The poem is narrated by Ulysses (or Odysseus), who, after twenty years of adventure is now an old man. He’s back home, is feeling restless, and is considering setting off again. I love how Tennyson captures Ulysses’s sense of longing, his impatience, his curiosity and barely contained desire. Ulysses can hardly hold himself steady as he imagines what’s out there waiting to be discovered. Oh, the urgency! The anxiety! Ulysses has to find a way to keep pushing, exploring, seeking. He will never give up. And yet, there’s the sense that time is running out . . .
Believe me when I say I know this feeling.
So here it is. My apologies for butchering this masterpiece but it’s a really long poem:
I cannot rest from travel: I will drink
Life to the lees: All times I have enjoy’d
Greatly, have suffer’d greatly, both with those
That loves me, and alone, on shore, when
Thro’ scudding drifts the rainy Hyades
Vext the dim sea: I am become a name;
For always roaming with a hungry heart . . .
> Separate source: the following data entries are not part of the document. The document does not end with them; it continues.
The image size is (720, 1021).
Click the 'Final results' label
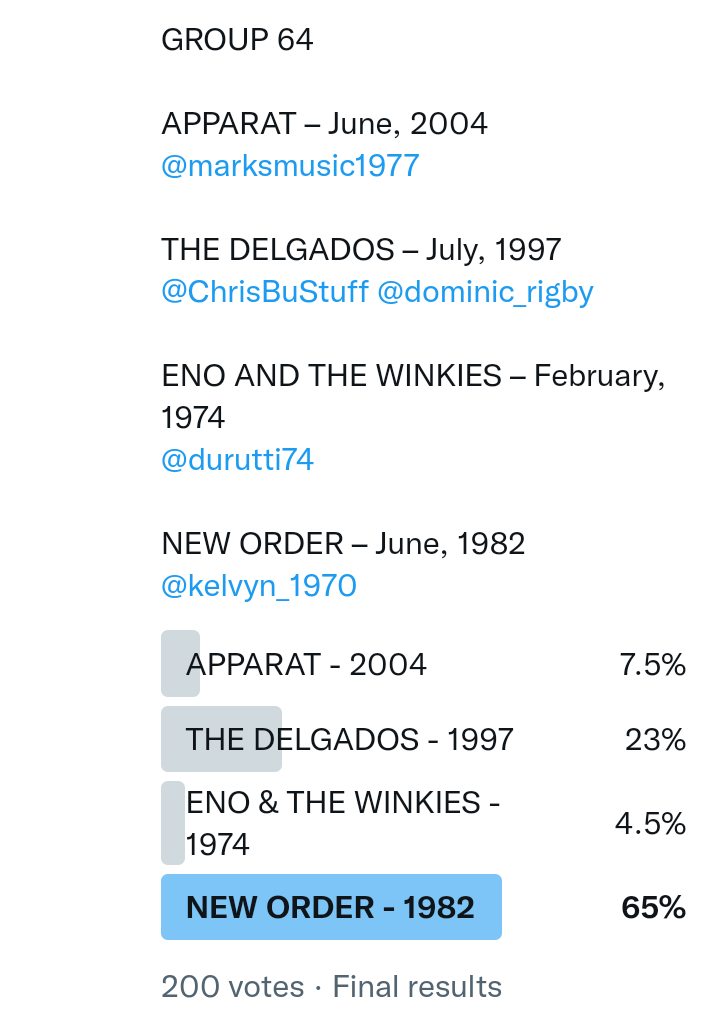click(x=417, y=987)
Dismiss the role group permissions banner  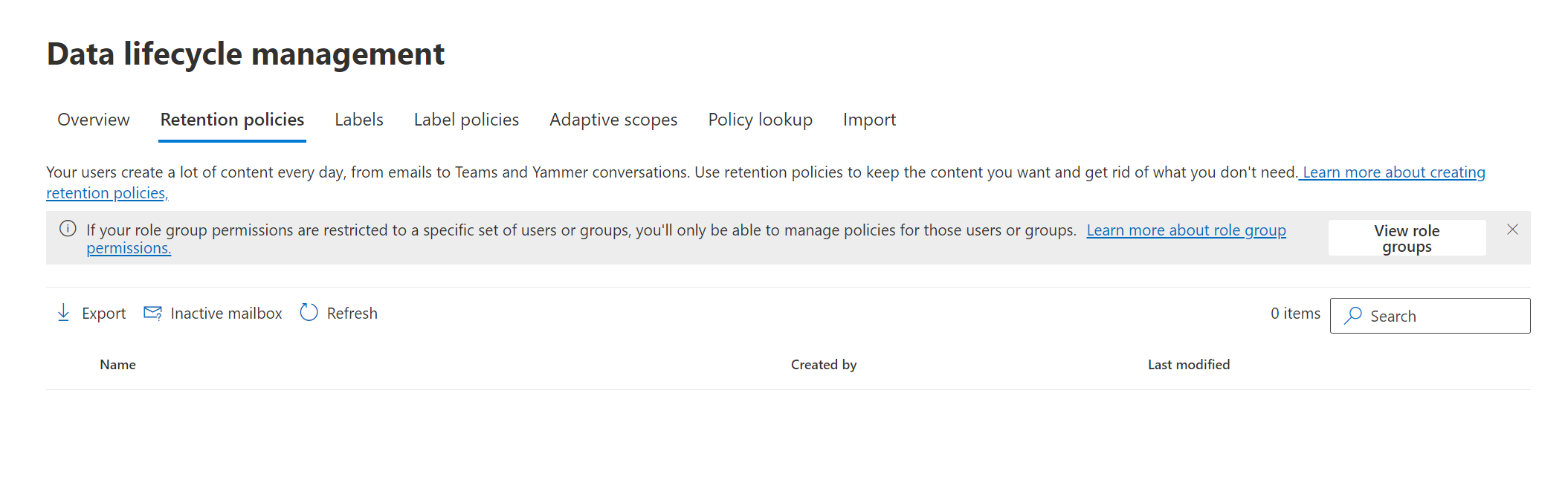tap(1512, 230)
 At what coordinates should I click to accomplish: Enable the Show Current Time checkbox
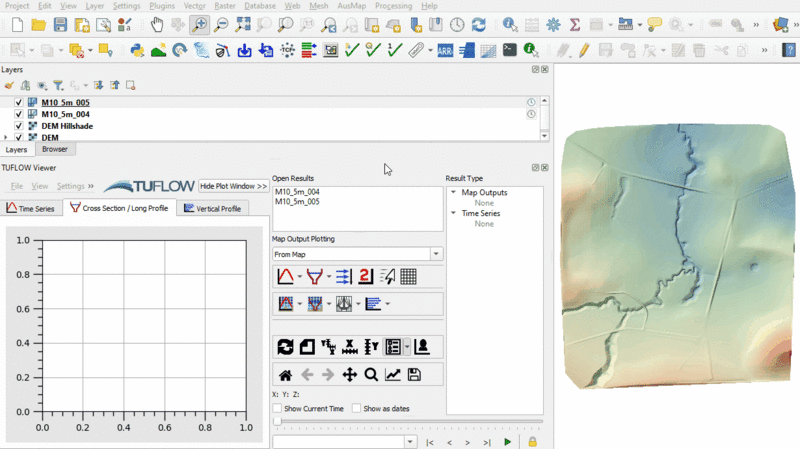click(278, 409)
There lies the port; the vessel puffs her sail:
There gloom the dark, broad seas. My mariners,
Souls that have toil’d, and wrought, and thought with me–
That ever with a frolic welcome took
The thunder and the sunshine, and opposed
Free hearts, free foreheads–you and I are old;
Old age hath yet his honour and his toil;
Death closes all: but something ere the end,
Some work of noble note, may yet be done,
Not unbecoming men that strove with Gods.
. . . Come, my friends.
‘Tis not too late to seek a newer world.
Push off, and sitting well in order smite
The sounding furrows; for my purpose holds
To sail beyond the sunset, and the baths
Of all the western stars, until I die.
It may be that the gulfs will wash us down:
It may be we shall touch the Happy Isles,
And see the great Achilles, whom we knew.
Tho’ much is taken, much abides’ and tho’
We are not now that strength which in old days
Moved earth and heaven, that which we are, we are;
One equal temper of heroic hearts,
Made weak by time and fate, but strong in will
To strive, to seek, to find, and not to yield.
There you have it. Pretty amazing, right? Rick says that if he could, he’d tattoo the last line on his breast bone. I have to agree. That’s what I love about being a writer. The journey will never be over.